State lawmakers are expected to return to Raleigh in a week or two for a special session on the state’s immediate post-storm needs, but there is no agreement yet on when that will be. House Speaker Tim Moore wants the General Assembly to return on September 28, while Gov. Roy Cooper has called for an October 9 session. Moore said there are storm-related issues that need to be addressed before Oct. 9.
The current education-related proposals do not include charter schools because those schools are organized and funded differently from traditional public schools, Horn said. Legislators will also have to address the needs of college students, many of whom may not be able to return to school this year, he said.
The press conference came 11 days after Hurricane Florence made landfall near Wrightsville Beach, in Hanover County, N.C. Thousands still remain in shelters.
In an update on Monday afternoon, Gov. Cooper said Hurricane Florence, which claimed 35 lives in the state, had inflicted more damage than 2016’s Hurricane Matthew.
.@NC_Governor Cooper: overall #Florence has been the most disastrous storm NC has faced; many areas were hit hard by both #MatthewNC and #FlorenceNC; much more widespread than with Matthew; cumulative hits to farmers have been devastating
-- NC Emergency Managem (@NCEmergency) September 24, 2018
As school officials in hard-hit areas such as Craven and New Hanover counties began to assess the damages to district buildings last week, they said they also worried about meeting the minimum number of instructional days districts must have each year—185 days—and mandatory class size requirements, especially because many teachers sustained significant damages to their homes and may have to relocate, at least temporarily. If those teachers move out of their school systems, districts may not be able to meet the minimum student-to-teacher ratio in the lower grades.
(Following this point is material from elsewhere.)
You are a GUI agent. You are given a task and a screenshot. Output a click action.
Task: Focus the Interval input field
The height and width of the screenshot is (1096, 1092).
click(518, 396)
For districts in declared disaster areas, the legislature may forgive all of the missed school days. In districts that are not in declared disaster areas, the legislature could forgive up to three days and work with the districts about additional days, Horn said. One of the keys is making sure that children have enough instructional days to master content, Horn said.
Drew Elliot, a spokesman for state Superintendent of Public Instruction Mark Johnson, said last week that local superintendents had discussed their concerns with Johnson and he was amenable to granting class size waivers on a case-by-case basis.
In both Craven and New Hanover counties, which have been closed since before Hurricane Florence made landfall, officials have not yet said when students will return to school.
The education proposals in the upcoming session are not expected to include action on capital costs to address the damages to school buildings, but legislators are expected to return to Raleigh, the state capitol, at a later date to work on additional Florence-related concerns.
Johnson noted that things often moved slowly in Raleigh, but officials knew they had to act quickly to help students and teachers who were affected by Hurricane Florence after hearing from the local superintendents.
“This is a first step,” he said. “It is the right step.”
A version of this news article first appeared in the District Dossier blog.